**Required action**
Starting with the first line of the listing, quote each line exactly until and including the one with "You are a GUI", leaving pictures out.
::::
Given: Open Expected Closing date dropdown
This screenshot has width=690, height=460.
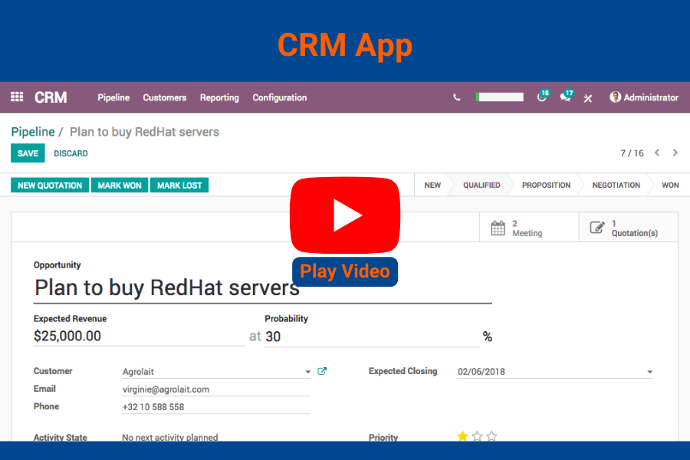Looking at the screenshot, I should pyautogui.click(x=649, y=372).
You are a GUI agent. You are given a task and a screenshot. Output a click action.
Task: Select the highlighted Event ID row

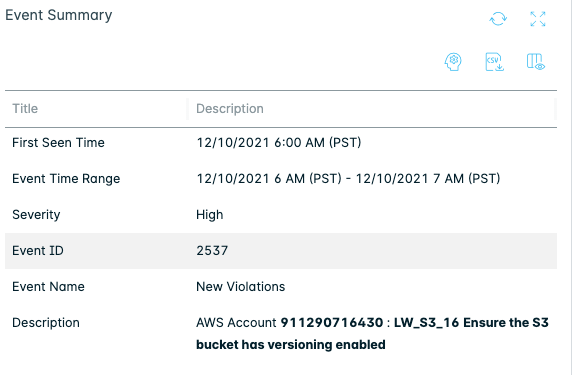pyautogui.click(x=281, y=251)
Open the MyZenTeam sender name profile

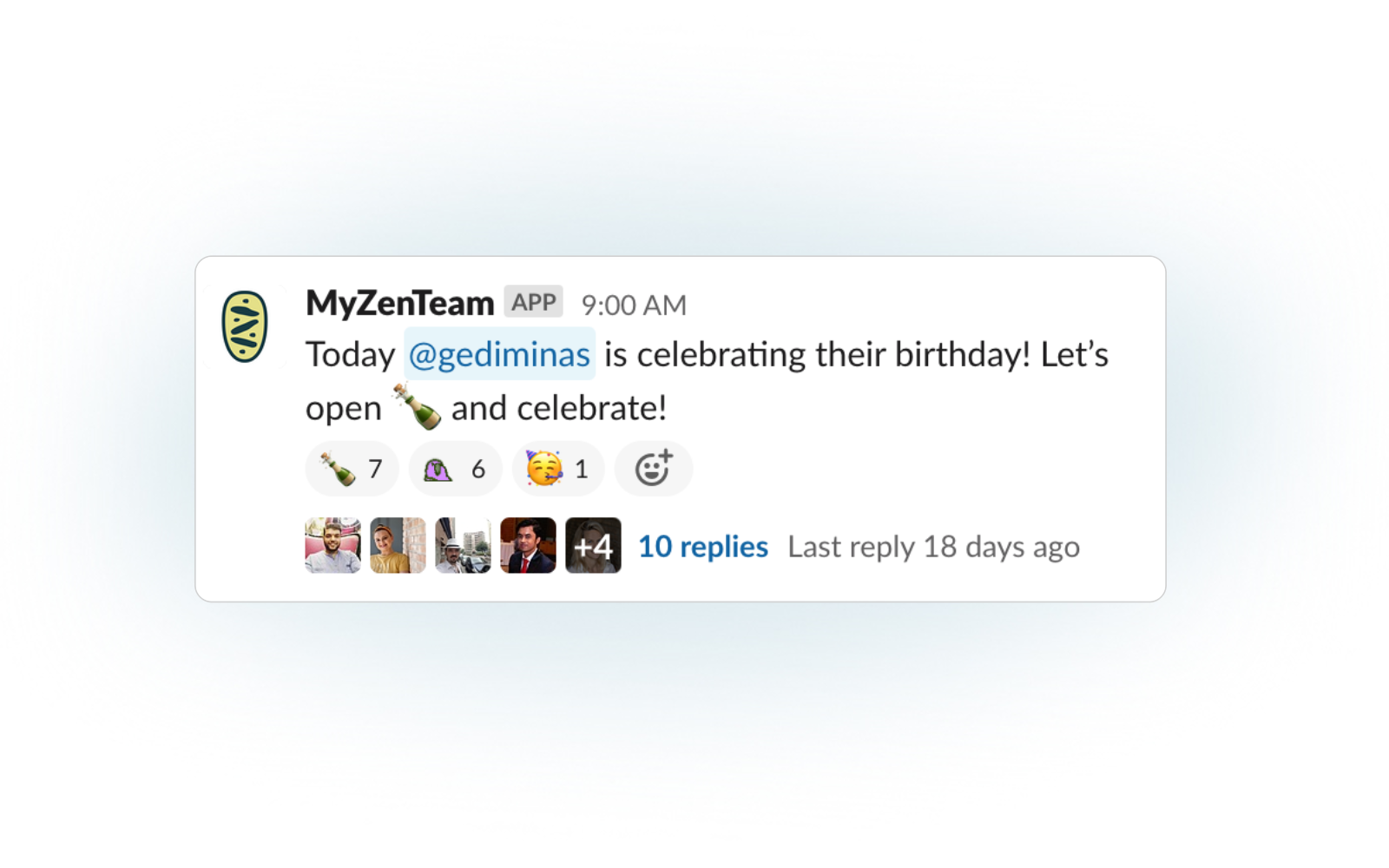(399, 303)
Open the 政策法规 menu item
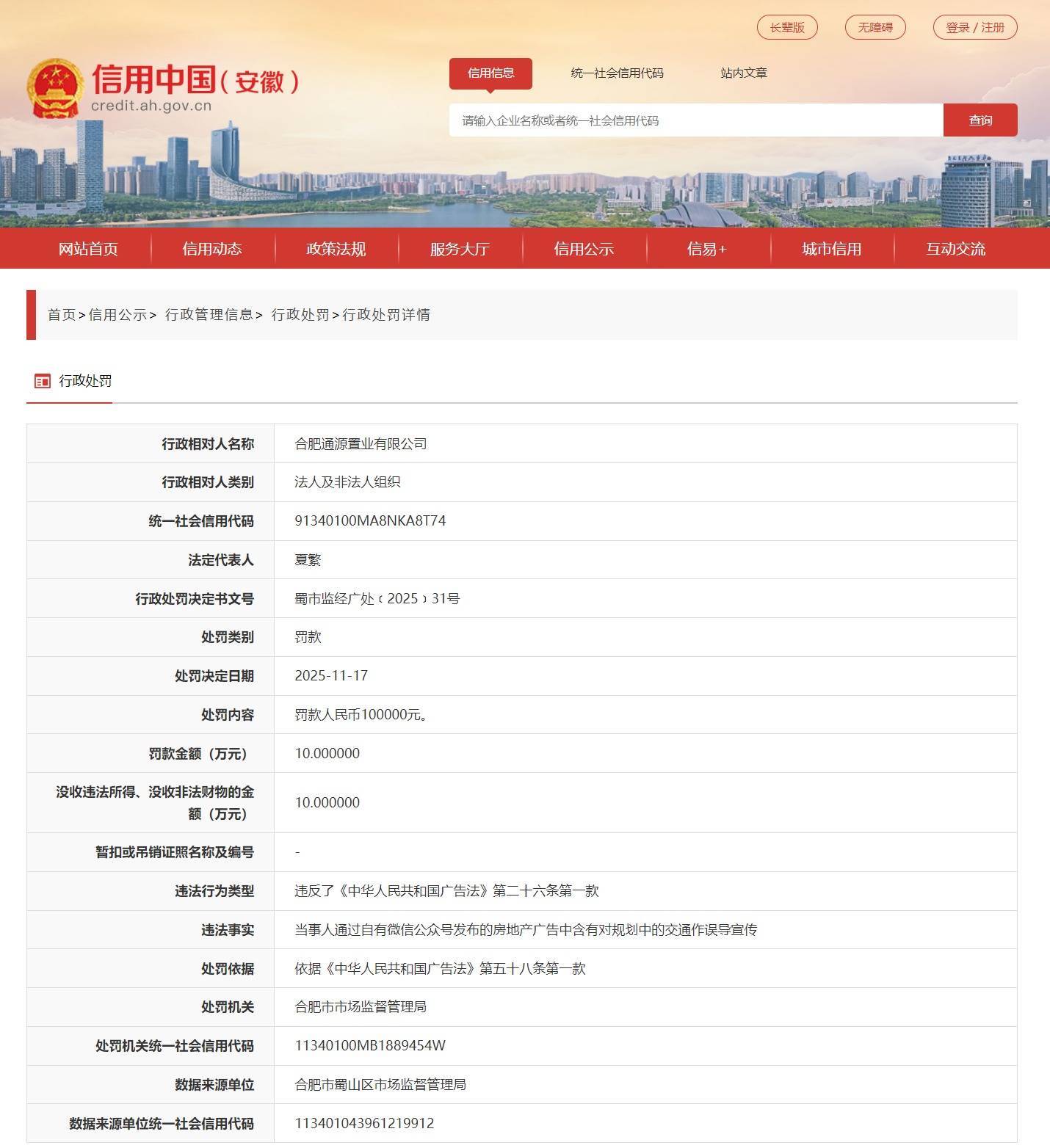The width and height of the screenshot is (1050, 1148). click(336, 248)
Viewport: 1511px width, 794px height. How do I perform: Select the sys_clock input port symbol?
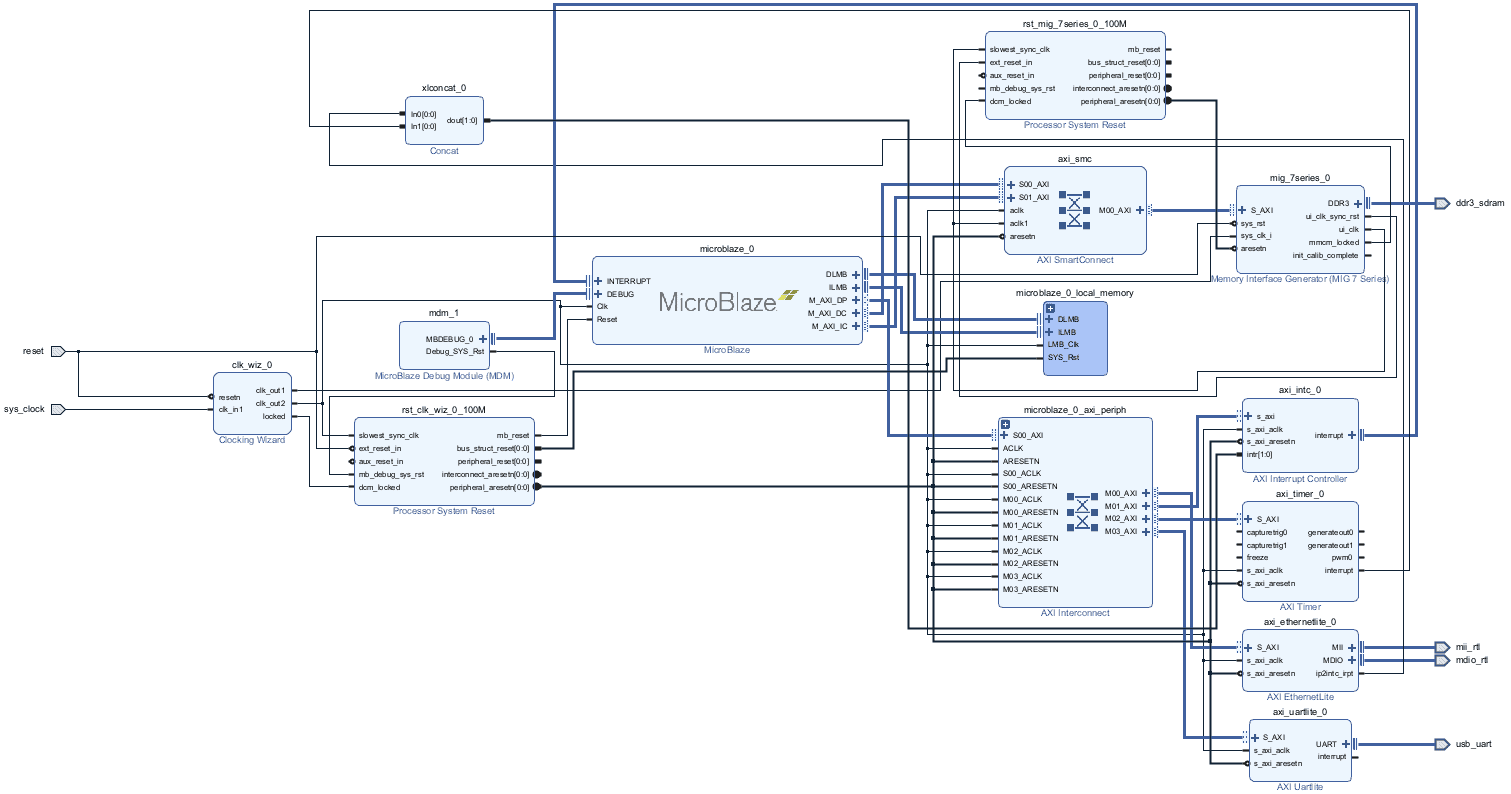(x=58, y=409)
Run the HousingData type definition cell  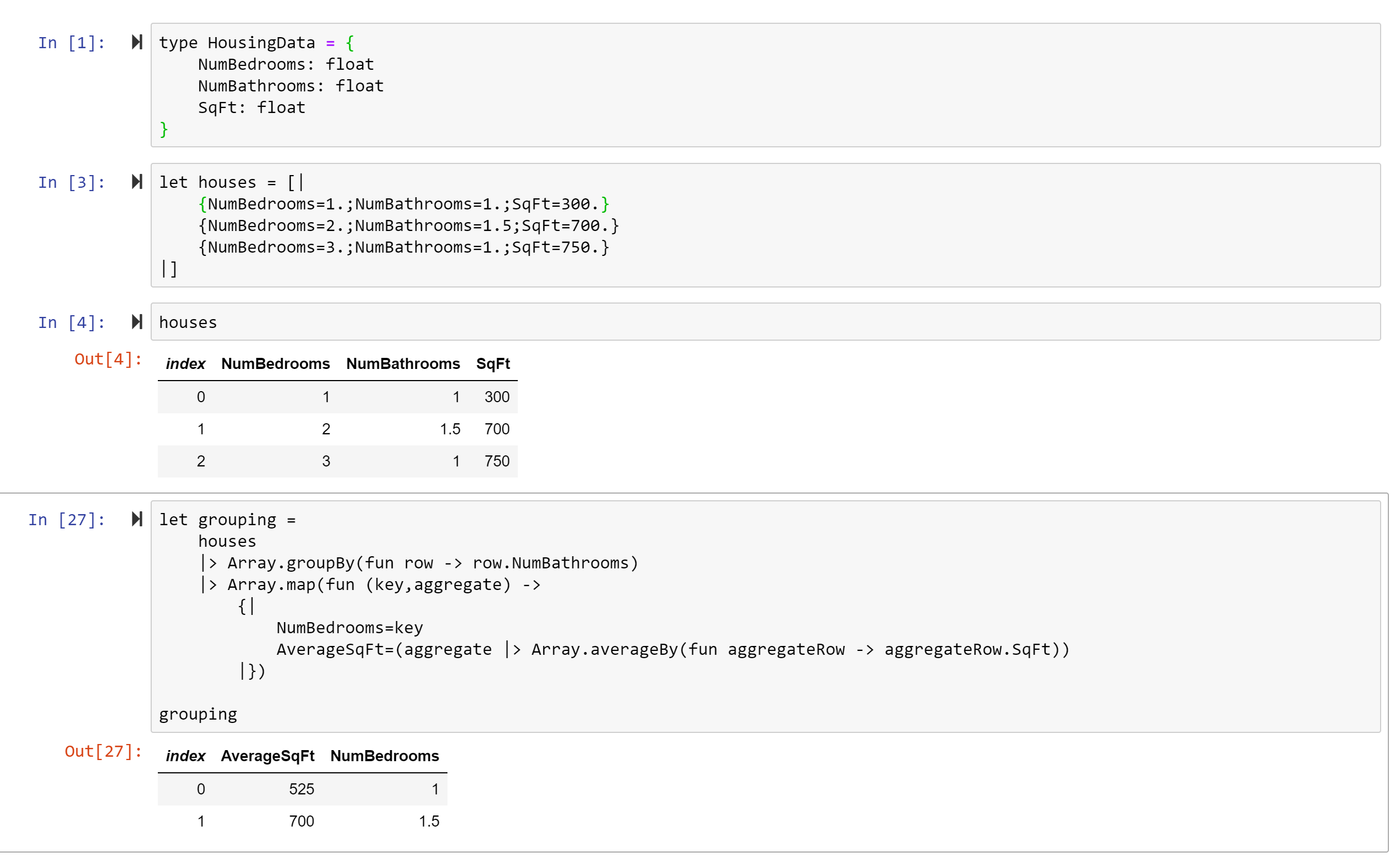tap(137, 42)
::::
**Exercise answer**
Given: Open Expected Closing date dropdown
This screenshot has width=690, height=460.
Looking at the screenshot, I should pyautogui.click(x=649, y=372).
You are a GUI agent. You are given a task and a screenshot. Output a click action.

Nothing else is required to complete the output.